- Language: English
- Genre: Science fiction

Publication
- Published in: Light Years and Dark: Science Fiction and Fantasy of and for Our Time
- Publication type: Book
- Publication date: 1984

= The Nine Billion Names of God (Scholz) =

Short story by Carter Scholz

"The Nine Billion Names of God" is an epistolary science fiction/metafiction short story, by Carter Scholz. It was first published in 1984, in the anthology Light Years and Dark: Science Fiction and Fantasy of and for Our Time.

==Synopsis==
After author Carter Scholz submits a story to a science fiction magazine, the editor rejects it for being an exact copy of Arthur C. Clarke's 1953 short story "The Nine Billion Names of God". Scholz and the editor then exchange several letters about the nature of reality and fiction.

==Reception==
Orson Scott Card called the story "unforgettable", while in the Los Angeles Times, Ed Park described it as an "amusing cover version" of Clarke, and "deeper-than-it-looks". The New York Times felt that the story suffered from "too strong a wall of irony".
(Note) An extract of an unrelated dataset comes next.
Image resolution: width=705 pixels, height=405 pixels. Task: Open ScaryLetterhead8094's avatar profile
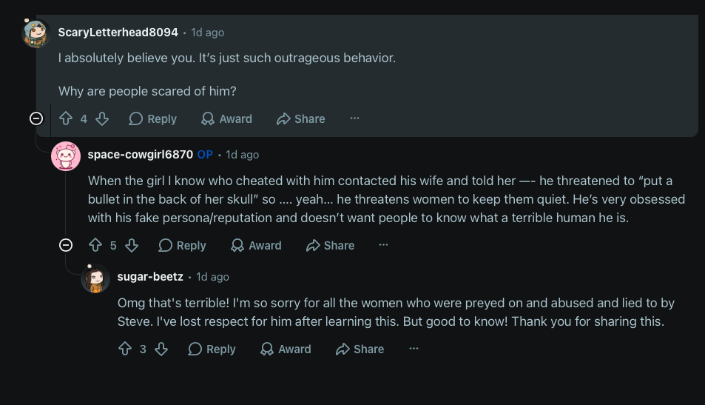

Locus noted that although the story begins as "one of those epistolary-story goofs that used to turn up in the [science fiction] magazines", it soon "develops a sharper bite".

SF Signal praised it as "a fascinating idea-centric story", and emphasized that it "works on multiple fronts, whether it’s on the metafictional level or in sheer plot." The SF Site, conversely, felt that it "isn't SF at all", while noting that it nonetheless "could be considered a kind of science fiction criticism".